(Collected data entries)
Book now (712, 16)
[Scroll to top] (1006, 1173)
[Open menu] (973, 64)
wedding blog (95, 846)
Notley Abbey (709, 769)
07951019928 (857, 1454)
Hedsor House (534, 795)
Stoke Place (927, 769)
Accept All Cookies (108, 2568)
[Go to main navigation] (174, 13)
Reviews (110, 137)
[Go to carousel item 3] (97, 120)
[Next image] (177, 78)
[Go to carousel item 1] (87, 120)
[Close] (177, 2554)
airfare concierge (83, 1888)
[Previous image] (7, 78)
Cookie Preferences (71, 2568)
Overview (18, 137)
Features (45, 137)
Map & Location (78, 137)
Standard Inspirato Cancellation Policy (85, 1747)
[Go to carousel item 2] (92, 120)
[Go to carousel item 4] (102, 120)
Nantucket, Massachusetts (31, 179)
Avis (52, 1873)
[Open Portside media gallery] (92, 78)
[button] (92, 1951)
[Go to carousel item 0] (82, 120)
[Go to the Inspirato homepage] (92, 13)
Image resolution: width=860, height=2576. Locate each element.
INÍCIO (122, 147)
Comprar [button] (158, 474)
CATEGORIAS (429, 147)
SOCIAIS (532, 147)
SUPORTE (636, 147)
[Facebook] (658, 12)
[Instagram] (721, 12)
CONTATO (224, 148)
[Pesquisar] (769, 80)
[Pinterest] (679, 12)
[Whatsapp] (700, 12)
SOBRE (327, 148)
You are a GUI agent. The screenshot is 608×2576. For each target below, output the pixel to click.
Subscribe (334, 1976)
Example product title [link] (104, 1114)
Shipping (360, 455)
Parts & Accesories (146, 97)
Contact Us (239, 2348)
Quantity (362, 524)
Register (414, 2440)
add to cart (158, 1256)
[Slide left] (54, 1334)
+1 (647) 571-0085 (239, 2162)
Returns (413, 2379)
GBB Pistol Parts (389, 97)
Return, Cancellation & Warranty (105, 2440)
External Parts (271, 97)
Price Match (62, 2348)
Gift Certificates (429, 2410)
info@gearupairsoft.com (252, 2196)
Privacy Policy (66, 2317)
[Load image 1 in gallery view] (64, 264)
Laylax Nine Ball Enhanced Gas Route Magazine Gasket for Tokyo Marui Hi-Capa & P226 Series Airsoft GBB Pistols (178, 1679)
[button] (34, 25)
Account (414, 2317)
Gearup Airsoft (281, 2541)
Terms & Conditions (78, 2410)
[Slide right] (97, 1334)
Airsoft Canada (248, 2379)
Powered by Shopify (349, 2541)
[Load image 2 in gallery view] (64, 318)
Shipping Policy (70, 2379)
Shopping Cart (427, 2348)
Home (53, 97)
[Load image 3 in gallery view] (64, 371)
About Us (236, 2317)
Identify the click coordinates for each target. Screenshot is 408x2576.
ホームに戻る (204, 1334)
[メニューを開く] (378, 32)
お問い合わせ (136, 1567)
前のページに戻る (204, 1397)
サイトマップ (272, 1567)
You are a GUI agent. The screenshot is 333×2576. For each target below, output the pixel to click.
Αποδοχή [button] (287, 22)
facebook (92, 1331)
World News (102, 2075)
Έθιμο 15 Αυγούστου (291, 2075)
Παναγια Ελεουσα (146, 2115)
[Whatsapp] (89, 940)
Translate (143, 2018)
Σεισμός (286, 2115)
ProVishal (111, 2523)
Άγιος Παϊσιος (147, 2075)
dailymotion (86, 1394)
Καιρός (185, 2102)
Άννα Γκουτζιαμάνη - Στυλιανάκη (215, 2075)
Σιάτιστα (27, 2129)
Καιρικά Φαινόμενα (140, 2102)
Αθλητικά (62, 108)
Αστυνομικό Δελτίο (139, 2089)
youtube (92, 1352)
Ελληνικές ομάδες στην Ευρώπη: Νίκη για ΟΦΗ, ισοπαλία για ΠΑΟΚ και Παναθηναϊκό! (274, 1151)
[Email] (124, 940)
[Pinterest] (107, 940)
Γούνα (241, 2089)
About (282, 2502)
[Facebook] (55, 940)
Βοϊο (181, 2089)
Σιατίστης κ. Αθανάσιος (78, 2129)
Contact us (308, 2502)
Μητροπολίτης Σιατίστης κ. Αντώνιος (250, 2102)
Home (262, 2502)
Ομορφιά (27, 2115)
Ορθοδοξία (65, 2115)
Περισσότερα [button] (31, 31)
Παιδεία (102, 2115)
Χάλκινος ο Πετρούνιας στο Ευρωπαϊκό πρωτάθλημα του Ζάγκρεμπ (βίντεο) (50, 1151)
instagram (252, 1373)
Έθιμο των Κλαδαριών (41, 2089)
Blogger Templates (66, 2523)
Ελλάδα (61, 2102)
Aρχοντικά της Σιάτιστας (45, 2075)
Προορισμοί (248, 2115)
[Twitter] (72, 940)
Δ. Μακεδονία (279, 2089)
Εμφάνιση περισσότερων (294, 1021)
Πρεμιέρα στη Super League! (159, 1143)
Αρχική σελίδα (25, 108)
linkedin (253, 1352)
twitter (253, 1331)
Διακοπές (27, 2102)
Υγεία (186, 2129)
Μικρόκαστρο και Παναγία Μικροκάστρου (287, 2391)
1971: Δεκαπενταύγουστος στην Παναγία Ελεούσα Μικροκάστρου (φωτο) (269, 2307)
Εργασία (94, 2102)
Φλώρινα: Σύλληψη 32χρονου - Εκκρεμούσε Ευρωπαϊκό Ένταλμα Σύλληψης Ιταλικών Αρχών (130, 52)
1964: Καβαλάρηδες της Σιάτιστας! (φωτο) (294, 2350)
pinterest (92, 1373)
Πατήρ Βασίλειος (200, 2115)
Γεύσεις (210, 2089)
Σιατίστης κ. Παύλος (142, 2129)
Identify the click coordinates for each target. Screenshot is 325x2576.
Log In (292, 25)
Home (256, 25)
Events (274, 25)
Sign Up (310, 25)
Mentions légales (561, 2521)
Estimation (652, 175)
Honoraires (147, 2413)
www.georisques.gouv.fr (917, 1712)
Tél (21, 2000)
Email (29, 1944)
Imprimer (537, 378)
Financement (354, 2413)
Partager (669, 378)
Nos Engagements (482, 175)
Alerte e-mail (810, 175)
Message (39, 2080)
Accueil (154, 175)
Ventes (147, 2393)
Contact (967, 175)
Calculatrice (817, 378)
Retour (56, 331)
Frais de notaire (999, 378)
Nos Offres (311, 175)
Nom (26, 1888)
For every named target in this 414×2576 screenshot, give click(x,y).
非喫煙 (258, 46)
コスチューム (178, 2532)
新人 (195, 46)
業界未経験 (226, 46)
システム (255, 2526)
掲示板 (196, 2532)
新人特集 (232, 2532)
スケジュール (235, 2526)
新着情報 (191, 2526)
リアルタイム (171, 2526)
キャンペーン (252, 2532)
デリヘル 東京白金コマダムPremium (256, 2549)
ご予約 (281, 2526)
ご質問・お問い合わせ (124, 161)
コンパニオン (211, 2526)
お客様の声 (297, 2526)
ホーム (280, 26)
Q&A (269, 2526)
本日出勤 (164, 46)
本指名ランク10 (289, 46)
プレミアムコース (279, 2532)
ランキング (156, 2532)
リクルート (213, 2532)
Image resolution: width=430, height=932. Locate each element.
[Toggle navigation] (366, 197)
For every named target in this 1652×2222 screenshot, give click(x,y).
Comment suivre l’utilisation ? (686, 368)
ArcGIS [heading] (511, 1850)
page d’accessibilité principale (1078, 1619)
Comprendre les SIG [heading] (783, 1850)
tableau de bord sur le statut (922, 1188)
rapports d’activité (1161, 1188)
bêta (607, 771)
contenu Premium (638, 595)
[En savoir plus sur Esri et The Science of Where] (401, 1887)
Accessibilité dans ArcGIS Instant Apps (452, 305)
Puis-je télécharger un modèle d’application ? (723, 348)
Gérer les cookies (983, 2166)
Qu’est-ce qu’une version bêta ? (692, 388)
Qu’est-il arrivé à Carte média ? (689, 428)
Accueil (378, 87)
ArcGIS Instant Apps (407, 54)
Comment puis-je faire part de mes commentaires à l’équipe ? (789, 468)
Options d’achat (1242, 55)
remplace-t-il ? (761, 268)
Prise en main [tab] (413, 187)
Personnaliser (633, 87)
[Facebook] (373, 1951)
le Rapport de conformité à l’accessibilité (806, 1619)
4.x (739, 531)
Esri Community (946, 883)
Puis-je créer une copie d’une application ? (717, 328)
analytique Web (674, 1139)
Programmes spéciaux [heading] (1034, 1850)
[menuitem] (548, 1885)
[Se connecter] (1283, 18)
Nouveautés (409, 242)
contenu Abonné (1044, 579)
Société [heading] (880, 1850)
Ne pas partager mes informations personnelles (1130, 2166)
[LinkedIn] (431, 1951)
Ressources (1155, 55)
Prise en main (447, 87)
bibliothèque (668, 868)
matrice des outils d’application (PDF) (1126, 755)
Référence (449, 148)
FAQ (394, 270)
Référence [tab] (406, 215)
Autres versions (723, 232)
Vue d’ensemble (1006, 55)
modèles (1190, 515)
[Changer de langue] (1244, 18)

▶ Exercise objective
The response must hold only the lines above from the line with "dailymotion (86, 1394)" through the line with "Χάλκινος ο Πετρούνιας", each copied exactly, both ends kept.

▶ Response to the exercise
dailymotion (86, 1394)
Καιρός (185, 2102)
Άννα Γκουτζιαμάνη - Στυλιανάκη (215, 2075)
Σιάτιστα (27, 2129)
Καιρικά Φαινόμενα (140, 2102)
Αθλητικά (62, 108)
Αστυνομικό Δελτίο (139, 2089)
youtube (92, 1352)
Ελληνικές ομάδες στην Ευρώπη: Νίκη για ΟΦΗ, ισοπαλία για ΠΑΟΚ και Παναθηναϊκό! (274, 1151)
[Email] (124, 940)
[Pinterest] (107, 940)
Γούνα (241, 2089)
About (282, 2502)
[Facebook] (55, 940)
Βοϊο (181, 2089)
Σιατίστης κ. Αθανάσιος (78, 2129)
Contact us (308, 2502)
Μητροπολίτης Σιατίστης κ. Αντώνιος (250, 2102)
Home (262, 2502)
Ομορφιά (27, 2115)
Ορθοδοξία (65, 2115)
Περισσότερα [button] (31, 31)
Παιδεία (102, 2115)
Χάλκινος ο Πετρούνιας στο Ευρωπαϊκό πρωτάθλημα του Ζάγκρεμπ (βίντεο) (50, 1151)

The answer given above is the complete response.